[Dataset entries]
┌──

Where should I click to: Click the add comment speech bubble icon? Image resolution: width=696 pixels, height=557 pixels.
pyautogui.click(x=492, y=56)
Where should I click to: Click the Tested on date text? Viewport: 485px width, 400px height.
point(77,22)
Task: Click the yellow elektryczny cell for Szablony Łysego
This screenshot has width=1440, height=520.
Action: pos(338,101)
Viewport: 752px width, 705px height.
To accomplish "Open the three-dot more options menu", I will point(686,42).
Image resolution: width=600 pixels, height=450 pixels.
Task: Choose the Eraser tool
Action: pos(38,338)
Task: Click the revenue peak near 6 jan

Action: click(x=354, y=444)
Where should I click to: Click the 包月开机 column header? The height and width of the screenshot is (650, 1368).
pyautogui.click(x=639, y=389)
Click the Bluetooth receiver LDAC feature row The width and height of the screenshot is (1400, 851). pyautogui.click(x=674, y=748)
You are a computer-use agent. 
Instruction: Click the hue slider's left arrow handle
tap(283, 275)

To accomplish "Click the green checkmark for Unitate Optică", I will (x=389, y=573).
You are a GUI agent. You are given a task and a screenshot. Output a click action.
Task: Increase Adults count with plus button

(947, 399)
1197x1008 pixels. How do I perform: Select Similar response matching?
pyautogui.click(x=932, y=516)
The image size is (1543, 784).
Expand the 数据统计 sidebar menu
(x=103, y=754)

└──

To do: Word for word, give back the data shown above.

Answer box:
Where should I click to: Click the add comment speech bubble icon? Image resolution: width=696 pixels, height=557 pixels.
pyautogui.click(x=492, y=56)
Where should I click to: Click the Tested on date text? Viewport: 485px width, 400px height.
point(77,22)
Task: Click the yellow elektryczny cell for Szablony Łysego
This screenshot has width=1440, height=520.
Action: pos(338,101)
Viewport: 752px width, 705px height.
To accomplish "Open the three-dot more options menu", I will point(686,42).
Image resolution: width=600 pixels, height=450 pixels.
Task: Choose the Eraser tool
Action: pos(38,338)
Task: Click the revenue peak near 6 jan

Action: click(x=354, y=444)
Where should I click to: Click the 包月开机 column header? The height and width of the screenshot is (650, 1368).
pyautogui.click(x=639, y=389)
Click the Bluetooth receiver LDAC feature row The width and height of the screenshot is (1400, 851). pyautogui.click(x=674, y=748)
You are a computer-use agent. 
Instruction: Click the hue slider's left arrow handle
tap(283, 275)

To accomplish "Click the green checkmark for Unitate Optică", I will (x=389, y=573).
You are a GUI agent. You are given a task and a screenshot. Output a click action.
Task: Increase Adults count with plus button

(947, 399)
1197x1008 pixels. How do I perform: Select Similar response matching?
pyautogui.click(x=932, y=516)
The image size is (1543, 784).
Expand the 数据统计 sidebar menu
(x=103, y=754)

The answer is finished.